Diacritics and Vowel Inventories (WAS: Chinese whispers game)
From: | Gary Shannon <fiziwig@...> |
Date: | Sunday, March 1, 2009, 0:20 |
--- On Sat, 2/28/09, Peter Collier <petecollier@...> wrote:
...
> > A luxury you can afford yourself because you are a
> native
> > speaker of the only language using the Latin alphabet
> > which can be correctly written without diacritics,
> > beside Latin itself.
> >
> >
> > /BP 8^)>
>
>
> Correctly written, but perhaps not optimally!
>
> Surely there must be a small language somewhere in the
> Americas or the Pacific that is as diacritically inhibited
> as English? Especially if the authograhy was devised by an
> English speaker.
>
> P.
Some languages just use way too many vowels! ;-)

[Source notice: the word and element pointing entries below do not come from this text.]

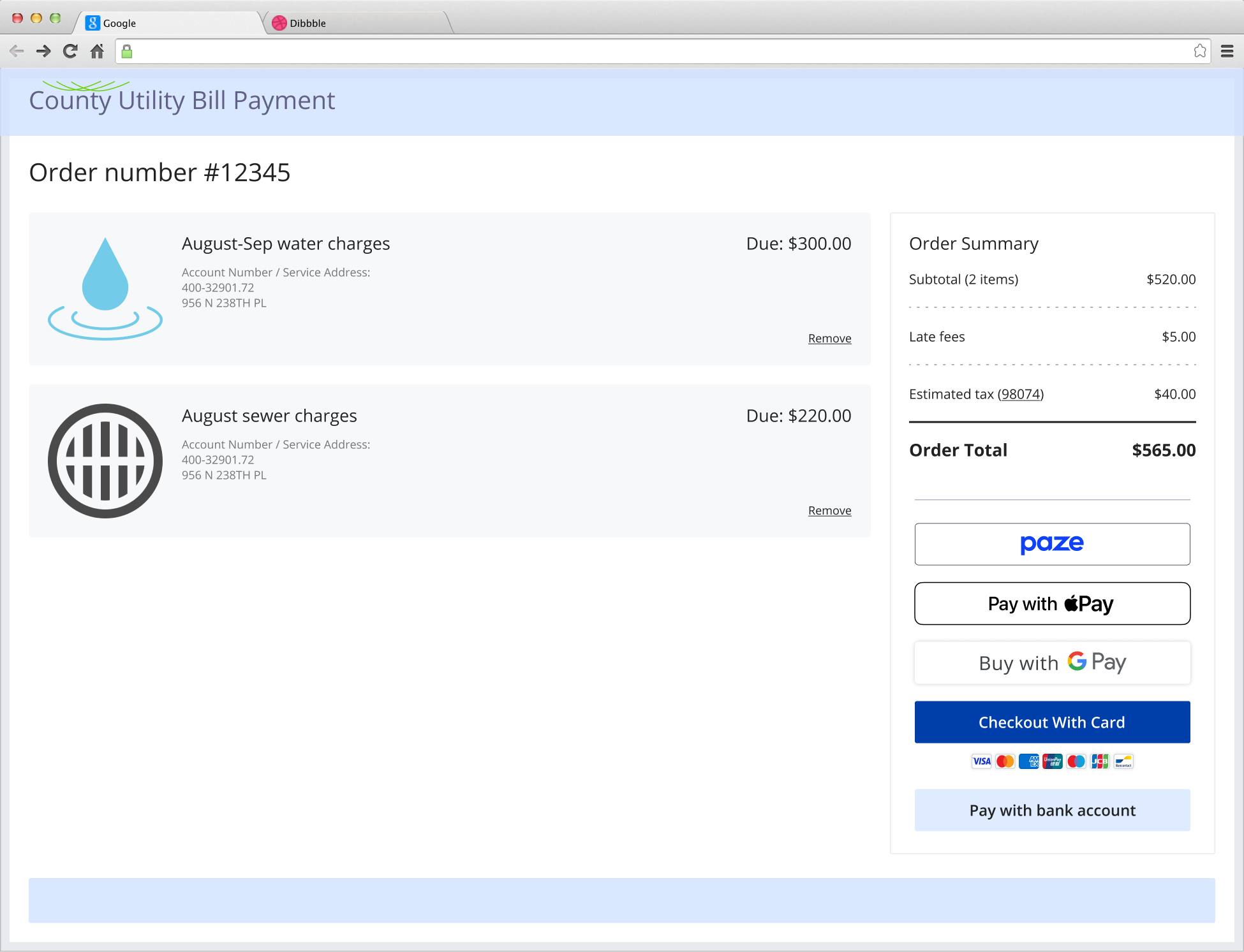
Task: Click the green padlock security icon
Action: (127, 52)
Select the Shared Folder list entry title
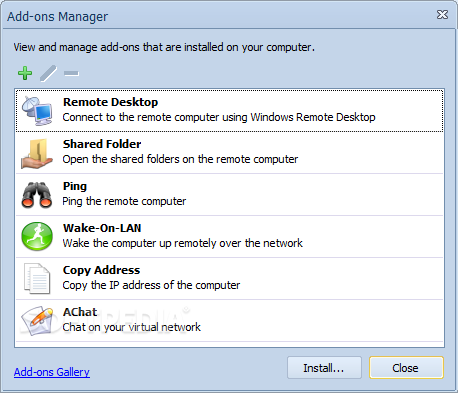 pyautogui.click(x=102, y=144)
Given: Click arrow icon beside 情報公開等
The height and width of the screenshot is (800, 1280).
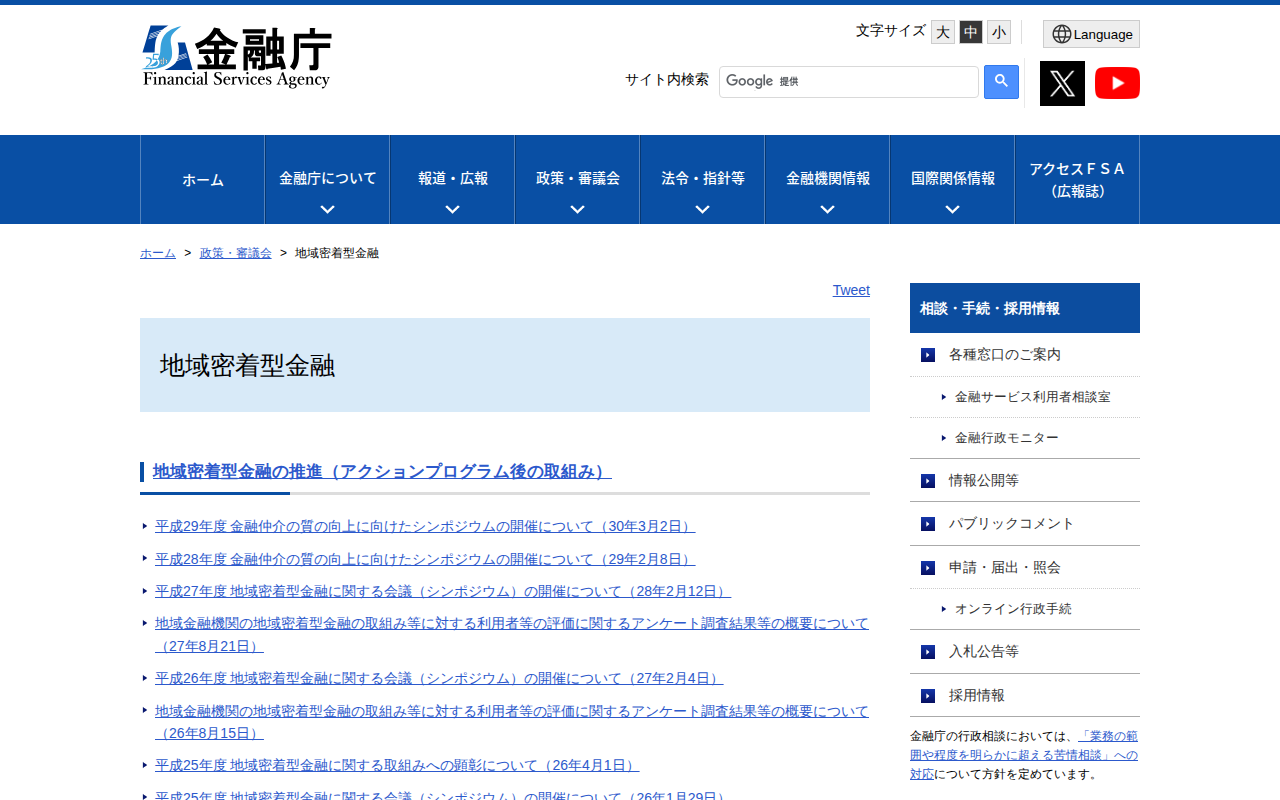Looking at the screenshot, I should tap(928, 481).
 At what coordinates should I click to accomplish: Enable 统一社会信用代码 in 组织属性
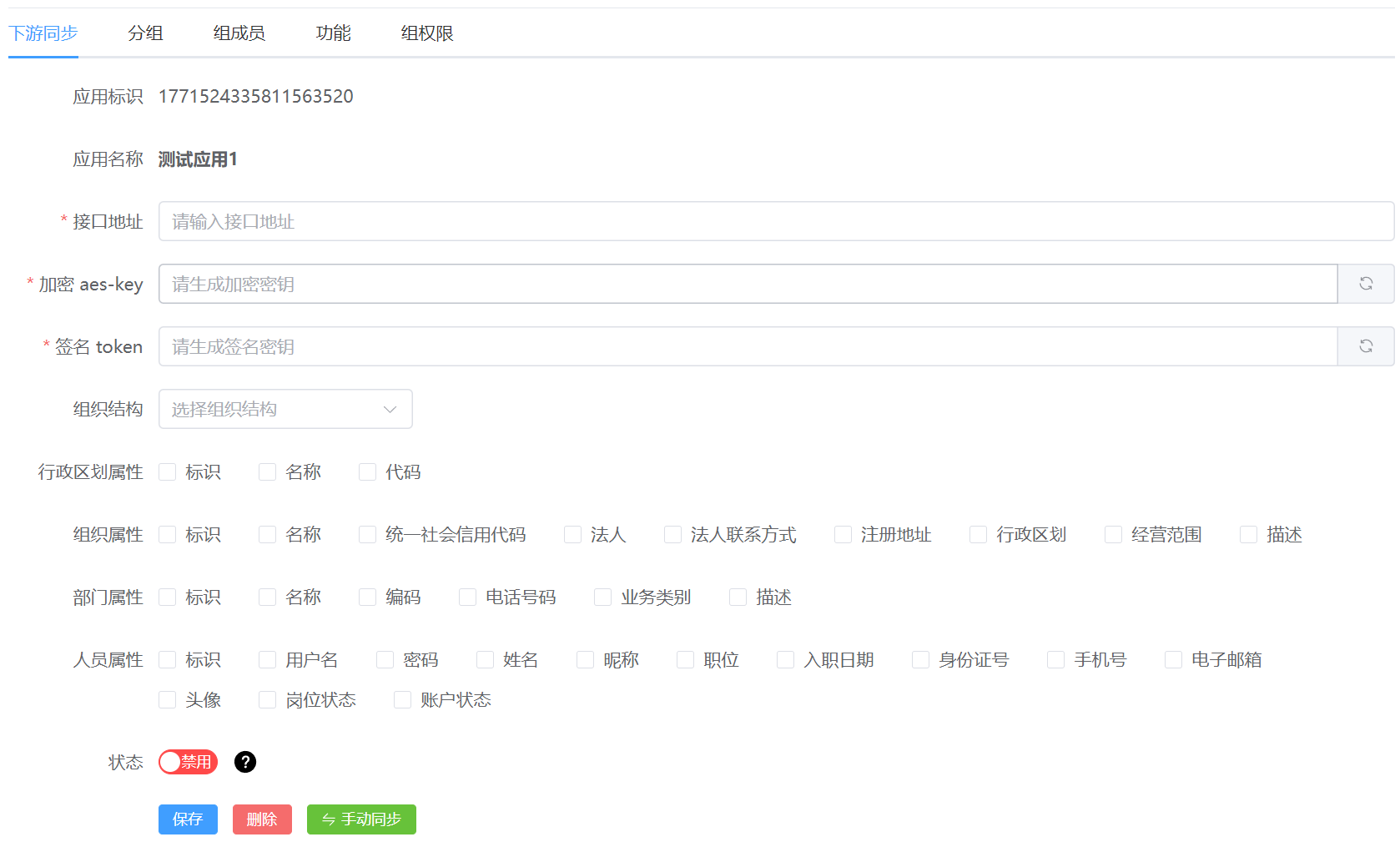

I've always wanted to do a conlang with only three vowels. An open vowel somewhere
in the general neighborhood of "father" and "fat", (exact location irrelevant),
a somewhat broader vowel in the vicinity of "feet" and "fit", and a somewhat
rounded vowel roughly in the neighborhood of "root" and "rote", again with no
particular preference for exactly which somewhat rounded sound is used.
It seems like {a, i, u} is a plenty large enough inventory of vowels to do an interesting conlang.
In fact, I'll wager an acceptably comprehensible version of English could be
devised using just those three sounds.